Strength training is the Fountain of Youth. The benefits of picking up heavy stuff and putting it back down extend well past simply building muscle and reducing fat to improve body composition and appearance. It has a profound impact on the entire human machine, positively influencing the body, brain, and mind in interconnected ways. As we engage in resistance exercise, we set in motion a cascade of physiological and neurological changes that enhance our overall well-being. From boosting, metabolism, strengthening bones, strengthening ligaments and tendons to improving cognitive function and elevating mood, strength training acts as a holistic approach to health. It's a practice that empowers us take control of our physical and mental health, offering benefits that ripple through every aspect of our lives. Whether you're a young new social work professional looking to boost productivity, a middle-aged seasoned social worker looking to fend off age-related decline, or a senior seeking to maintain physical and psychological independence, strength training will help you.

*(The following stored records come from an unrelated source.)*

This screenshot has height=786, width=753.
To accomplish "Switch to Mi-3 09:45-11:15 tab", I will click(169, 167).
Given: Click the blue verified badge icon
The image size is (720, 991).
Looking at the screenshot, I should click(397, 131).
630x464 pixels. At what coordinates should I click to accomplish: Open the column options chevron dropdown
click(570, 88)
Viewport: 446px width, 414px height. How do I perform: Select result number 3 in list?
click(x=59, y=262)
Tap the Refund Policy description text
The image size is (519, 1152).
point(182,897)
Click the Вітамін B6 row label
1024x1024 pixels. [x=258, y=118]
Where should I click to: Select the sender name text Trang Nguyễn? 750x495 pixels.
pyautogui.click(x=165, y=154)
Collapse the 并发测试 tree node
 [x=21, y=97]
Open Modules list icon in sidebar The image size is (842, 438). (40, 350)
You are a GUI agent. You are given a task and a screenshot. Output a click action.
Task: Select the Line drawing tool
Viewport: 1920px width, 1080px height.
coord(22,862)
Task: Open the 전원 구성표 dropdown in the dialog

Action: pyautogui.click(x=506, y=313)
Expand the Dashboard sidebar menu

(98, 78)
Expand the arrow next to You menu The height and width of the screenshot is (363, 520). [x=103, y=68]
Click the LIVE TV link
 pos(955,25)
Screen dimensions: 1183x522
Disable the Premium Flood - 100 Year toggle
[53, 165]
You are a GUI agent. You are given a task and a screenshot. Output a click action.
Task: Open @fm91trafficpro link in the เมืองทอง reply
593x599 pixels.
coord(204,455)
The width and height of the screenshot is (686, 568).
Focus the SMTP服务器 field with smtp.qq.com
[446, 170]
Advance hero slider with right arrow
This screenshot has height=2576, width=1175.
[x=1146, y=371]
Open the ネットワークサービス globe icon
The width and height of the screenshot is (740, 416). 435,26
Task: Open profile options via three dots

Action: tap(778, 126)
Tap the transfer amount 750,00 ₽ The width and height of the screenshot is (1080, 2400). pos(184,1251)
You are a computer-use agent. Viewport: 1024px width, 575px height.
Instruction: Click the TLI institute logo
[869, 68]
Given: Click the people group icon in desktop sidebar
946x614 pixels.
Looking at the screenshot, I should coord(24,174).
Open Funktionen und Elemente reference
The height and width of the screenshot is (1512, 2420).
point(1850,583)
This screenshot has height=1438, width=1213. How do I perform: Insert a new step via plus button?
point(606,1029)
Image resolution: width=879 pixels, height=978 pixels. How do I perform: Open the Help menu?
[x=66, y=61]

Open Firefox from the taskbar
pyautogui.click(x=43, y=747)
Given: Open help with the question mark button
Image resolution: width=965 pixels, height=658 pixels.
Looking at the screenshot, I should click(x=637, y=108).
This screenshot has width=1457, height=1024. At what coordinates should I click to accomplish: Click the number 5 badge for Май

Strength training isn’t just about physical strength; it also builds mental resilience. It’s hard. Engaging in regular strength training will significantly enhance mental toughness by teaching us to push through discomfort and overcome challenges. This gumption is crucial in our profession, where we often face emotionally taxing situations. By lifting weights and setting / meeting progressive goals, we learn to manage stress, stay motivated, and maintain a positive outlook even in them most difficult of times. This mental resilience translates into our work, helping us support our clients more effectively. Isn’t that why we do what do? To best help our clients?


Father Time is undefeated and aging is inevitable, but strength training willn help mitigate its effects and so we don’t have to make it easy on him. Regular resistance training has been shown to slow down the aging process by improving muscle mass, bone density, and overall physical health. This form of exercise stimulates the production of growth hormones and testosterone, which are crucial for maintaining youthful healthy pain free body. Additionally, strength training can improve skin elasticity and reduce the appearance of wrinkles, making it a natural anti-aging remedy.


Strength training will also bolster our immune system. Regular physical activity, including resistance training, has been linked to improved immune function. Exercise promotes better circulation, which allows immune cells to move more freely throughout the body and do their job more effectively. Moreover, strength training reduces inflammation and helps regulate the release of stress hormones, both of which are beneficial for immune health.


One of the most significant benefits of strength training is its ability to help us retain muscle mass as we age. Sarcopenia, the age-related loss of muscle mass, can lead to frailty and decreased quality of life. Strength training combats this by stimulating muscle retention and growth and maintaining muscle strength. This is particularly important for older adults who wish to maintain their independence. As the population grows older and less healthy, injuries due to falls are exacerbated. Those people who have taken care to maintain their strength have significantly reduced risk of falls and injuries due to improved coordination, enhanced proprioception (the body's ability to sense its position in space), and improved balance and stability.


As social workers, we are dedicated to improving the lives of others, but we must also take care of ourselves. Strength training offers a myriad of benefits that can enhance our physical and mental health, making us more resilient and effective in our roles. By incorporating strength training into our routines, we will enjoy the anti-aging benefits, boost our immune systems, retain muscle mass, improve our balance, all while developing the mental toughness needed to navigate the challenges of our profession. Let's lead by example and make strength training a priority in our lives. Self care is not selfish.